İLAVE DESTEKLER SAĞLANACAK
Hayvancılıkta Planlı Üretime Dayalı Yeni Destekleme Modeli, sektörde önemli yenilikler getirerek birçok ilki hayata geçirdiğini belirten Hacısüleyman: “Bu model, hayvansal üretimde yaşanan sıkıntılara çözüm bulmak ve yerli üretimi desteklemek amacıyla tasarlanmıştır. Yeni modelle birlikte destekleme tutarları, belirlenen katsayılar üzerinden performansa dayalı olarak hesaplanacak.

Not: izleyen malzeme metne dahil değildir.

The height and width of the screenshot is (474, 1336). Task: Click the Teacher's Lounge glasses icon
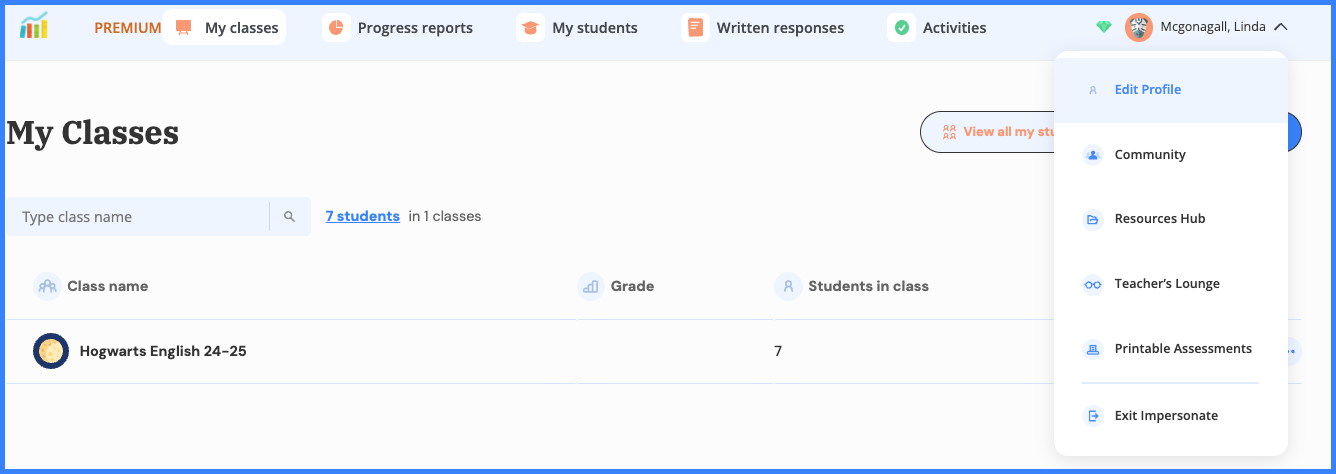point(1093,284)
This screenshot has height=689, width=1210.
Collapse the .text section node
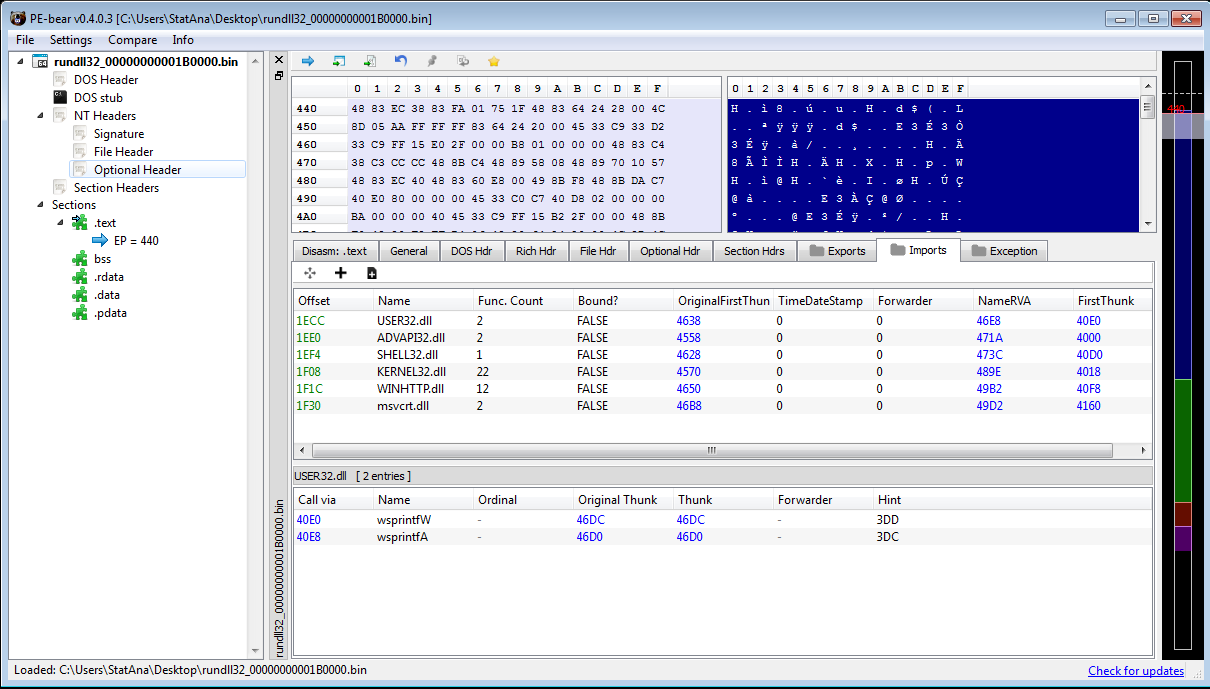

Bu sistem, üreticilerin verimliliğini ve performansını artırmaya yönelik önemli bir adım olarak öne çıkıyor. İlk kez, kadın ve genç yetiştiricilere pozitif ayrımcılık yapılarak temel desteğe ilave destekler sağlanacak. Bu, sektörde gençlerin ve kadınların daha aktif rol almasını teşvik edecek. Aile işletmeleri, hayvancılık sektöründeki önemli yerleri nedeniyle ilk kez ilave destek alma hakkına sahip olacak. Bu, küçük ölçekli üreticilerin güçlendirilmesi açısından büyük önem taşıyor. Yeni model, gıda arz güvenliğini dikkate alarak, yerli üretimin artırılmasını ve yerli gen kaynaklarının korunmasını hedeflemektedir. Ayrıca, üretim sürecinde yaşanan maliyet artışları ve fiyat istikrarsızlıklarından üreticilerin korunması da amaçlanmaktadır” dedi.